*Record set:*
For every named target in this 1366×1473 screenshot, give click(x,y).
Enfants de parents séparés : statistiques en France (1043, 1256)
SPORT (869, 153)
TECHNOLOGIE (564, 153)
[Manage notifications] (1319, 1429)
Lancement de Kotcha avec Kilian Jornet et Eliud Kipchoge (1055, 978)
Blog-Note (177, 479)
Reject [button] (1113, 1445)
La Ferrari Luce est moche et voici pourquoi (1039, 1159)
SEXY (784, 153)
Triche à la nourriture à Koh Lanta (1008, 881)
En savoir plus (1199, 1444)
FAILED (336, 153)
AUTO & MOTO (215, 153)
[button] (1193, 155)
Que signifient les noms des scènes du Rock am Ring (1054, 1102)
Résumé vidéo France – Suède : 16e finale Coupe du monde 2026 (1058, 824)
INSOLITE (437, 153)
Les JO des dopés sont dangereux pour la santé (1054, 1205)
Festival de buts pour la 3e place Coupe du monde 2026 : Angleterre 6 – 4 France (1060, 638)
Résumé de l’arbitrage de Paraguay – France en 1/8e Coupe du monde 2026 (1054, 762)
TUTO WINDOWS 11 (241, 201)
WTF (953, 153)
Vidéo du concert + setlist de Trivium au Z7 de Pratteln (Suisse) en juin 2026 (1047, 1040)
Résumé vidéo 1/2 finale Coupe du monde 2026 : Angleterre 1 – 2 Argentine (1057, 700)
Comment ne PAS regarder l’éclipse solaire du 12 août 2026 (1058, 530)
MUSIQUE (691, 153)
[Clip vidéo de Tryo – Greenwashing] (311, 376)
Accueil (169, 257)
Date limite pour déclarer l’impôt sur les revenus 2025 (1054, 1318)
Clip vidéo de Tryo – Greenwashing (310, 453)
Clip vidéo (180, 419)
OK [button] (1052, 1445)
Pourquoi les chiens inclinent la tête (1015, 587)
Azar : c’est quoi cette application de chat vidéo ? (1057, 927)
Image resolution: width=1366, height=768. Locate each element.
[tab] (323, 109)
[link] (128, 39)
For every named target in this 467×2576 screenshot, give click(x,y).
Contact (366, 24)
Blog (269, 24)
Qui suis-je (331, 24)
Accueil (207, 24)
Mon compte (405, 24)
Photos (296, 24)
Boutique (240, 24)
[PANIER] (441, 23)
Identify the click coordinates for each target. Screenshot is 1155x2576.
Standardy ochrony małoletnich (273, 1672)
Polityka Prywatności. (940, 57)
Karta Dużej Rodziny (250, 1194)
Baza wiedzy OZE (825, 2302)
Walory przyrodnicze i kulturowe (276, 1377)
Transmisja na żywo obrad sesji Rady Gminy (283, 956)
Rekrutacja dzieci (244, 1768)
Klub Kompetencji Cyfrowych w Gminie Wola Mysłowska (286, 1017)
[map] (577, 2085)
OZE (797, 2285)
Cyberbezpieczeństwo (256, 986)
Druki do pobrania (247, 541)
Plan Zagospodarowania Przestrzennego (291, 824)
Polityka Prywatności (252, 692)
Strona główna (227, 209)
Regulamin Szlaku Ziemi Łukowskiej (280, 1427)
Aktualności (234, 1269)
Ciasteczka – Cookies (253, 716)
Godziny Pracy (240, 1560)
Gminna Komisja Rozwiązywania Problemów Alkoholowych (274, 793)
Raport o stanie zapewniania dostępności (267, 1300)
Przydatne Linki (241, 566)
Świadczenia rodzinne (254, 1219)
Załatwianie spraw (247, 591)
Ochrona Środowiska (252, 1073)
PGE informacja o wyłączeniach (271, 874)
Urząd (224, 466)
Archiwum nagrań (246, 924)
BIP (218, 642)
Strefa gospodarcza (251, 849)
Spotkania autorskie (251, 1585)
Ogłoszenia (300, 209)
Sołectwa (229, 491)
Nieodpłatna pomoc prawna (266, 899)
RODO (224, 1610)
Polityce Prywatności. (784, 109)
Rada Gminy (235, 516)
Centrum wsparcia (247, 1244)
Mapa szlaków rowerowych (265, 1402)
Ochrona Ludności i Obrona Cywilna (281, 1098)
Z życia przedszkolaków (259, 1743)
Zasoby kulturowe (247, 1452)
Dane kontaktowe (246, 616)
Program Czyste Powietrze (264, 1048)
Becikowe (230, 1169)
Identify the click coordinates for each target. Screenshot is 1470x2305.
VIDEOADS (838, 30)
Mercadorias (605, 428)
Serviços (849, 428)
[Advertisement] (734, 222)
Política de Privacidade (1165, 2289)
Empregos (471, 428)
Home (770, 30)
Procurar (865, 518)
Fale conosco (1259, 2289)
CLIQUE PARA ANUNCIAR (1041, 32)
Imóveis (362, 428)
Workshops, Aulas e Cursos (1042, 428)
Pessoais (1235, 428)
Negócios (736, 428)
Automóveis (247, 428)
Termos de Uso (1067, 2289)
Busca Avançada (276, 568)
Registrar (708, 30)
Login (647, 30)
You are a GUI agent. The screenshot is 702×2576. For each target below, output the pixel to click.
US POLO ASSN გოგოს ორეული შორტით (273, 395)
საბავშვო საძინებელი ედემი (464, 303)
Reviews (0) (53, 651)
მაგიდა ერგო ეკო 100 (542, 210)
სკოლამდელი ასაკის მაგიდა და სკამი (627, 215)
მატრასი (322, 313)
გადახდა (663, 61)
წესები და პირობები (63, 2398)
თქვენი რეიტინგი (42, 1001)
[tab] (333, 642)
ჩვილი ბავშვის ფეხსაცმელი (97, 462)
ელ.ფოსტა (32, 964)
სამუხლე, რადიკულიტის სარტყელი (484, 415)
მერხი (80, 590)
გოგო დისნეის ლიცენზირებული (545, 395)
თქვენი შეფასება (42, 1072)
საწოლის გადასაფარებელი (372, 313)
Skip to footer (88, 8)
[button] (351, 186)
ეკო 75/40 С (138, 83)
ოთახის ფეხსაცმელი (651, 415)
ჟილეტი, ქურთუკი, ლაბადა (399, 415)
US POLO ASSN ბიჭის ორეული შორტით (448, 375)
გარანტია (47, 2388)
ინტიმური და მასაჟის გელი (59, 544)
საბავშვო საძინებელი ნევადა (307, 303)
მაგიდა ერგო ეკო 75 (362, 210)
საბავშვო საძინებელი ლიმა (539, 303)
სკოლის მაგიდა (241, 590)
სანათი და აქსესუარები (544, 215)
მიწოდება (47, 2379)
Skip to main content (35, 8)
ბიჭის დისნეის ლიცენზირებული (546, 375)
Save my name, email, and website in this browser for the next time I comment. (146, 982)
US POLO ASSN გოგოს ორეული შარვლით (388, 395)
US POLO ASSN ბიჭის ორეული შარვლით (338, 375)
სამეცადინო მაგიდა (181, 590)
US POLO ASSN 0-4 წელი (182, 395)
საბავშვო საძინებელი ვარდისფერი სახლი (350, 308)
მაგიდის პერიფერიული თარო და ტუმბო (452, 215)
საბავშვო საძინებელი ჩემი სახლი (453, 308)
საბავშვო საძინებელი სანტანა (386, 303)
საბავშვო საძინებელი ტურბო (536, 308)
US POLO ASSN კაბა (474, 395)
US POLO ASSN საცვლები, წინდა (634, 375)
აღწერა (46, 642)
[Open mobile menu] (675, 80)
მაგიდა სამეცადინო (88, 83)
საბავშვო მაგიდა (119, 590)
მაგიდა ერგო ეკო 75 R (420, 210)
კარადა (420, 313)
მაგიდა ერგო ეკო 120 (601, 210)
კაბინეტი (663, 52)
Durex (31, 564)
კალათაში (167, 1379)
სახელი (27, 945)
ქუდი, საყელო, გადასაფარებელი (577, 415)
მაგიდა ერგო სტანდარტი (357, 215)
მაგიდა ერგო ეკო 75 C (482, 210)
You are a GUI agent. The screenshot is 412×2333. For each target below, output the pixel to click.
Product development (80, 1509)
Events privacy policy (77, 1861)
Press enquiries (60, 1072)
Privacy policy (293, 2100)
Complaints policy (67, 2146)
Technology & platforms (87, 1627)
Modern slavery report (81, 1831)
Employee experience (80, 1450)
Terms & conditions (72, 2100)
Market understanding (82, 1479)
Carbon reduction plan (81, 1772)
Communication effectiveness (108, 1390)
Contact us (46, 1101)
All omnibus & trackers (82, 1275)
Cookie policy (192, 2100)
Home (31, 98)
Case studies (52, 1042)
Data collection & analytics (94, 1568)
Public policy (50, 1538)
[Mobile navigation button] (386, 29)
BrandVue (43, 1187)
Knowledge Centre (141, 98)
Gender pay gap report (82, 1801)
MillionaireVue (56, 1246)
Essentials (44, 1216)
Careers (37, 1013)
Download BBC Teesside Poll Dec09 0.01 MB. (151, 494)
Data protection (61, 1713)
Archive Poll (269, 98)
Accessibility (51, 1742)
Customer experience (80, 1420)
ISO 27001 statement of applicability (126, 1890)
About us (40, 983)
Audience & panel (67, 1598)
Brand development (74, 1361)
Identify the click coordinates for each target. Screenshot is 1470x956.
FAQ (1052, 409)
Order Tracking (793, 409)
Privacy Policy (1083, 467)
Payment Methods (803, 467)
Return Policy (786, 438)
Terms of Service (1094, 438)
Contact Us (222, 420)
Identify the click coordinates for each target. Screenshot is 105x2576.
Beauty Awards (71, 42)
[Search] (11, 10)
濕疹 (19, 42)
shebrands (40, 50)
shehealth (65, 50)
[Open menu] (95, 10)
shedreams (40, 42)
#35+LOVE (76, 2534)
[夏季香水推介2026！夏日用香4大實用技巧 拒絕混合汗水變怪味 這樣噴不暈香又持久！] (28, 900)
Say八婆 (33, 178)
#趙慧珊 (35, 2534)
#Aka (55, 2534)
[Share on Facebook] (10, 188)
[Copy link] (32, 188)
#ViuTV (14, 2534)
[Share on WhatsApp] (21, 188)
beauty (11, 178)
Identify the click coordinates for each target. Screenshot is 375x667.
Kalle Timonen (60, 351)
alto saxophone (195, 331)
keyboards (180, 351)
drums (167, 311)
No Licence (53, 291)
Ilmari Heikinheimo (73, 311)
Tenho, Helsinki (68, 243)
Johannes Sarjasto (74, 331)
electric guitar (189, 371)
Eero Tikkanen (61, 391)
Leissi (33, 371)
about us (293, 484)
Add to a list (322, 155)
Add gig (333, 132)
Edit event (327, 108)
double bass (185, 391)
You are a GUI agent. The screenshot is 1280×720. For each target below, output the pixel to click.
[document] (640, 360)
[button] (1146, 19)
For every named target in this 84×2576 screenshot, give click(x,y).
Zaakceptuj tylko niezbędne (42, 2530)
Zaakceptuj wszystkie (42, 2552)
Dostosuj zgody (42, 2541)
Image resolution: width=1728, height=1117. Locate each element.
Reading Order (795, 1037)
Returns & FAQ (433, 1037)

*Work required:*
The line containing "double bass (185, 391)" marks the start. Reproduce it and all lines after it through the end of the listing, exactly and alone.

*Finished exercise:*
double bass (185, 391)
You are a GUI agent. The screenshot is 1280×720. For each target below, output the pixel to click.
[document] (640, 360)
[button] (1146, 19)
For every named target in this 84×2576 screenshot, give click(x,y).
Zaakceptuj tylko niezbędne (42, 2530)
Zaakceptuj wszystkie (42, 2552)
Dostosuj zgody (42, 2541)
Image resolution: width=1728, height=1117. Locate each element.
Reading Order (795, 1037)
Returns & FAQ (433, 1037)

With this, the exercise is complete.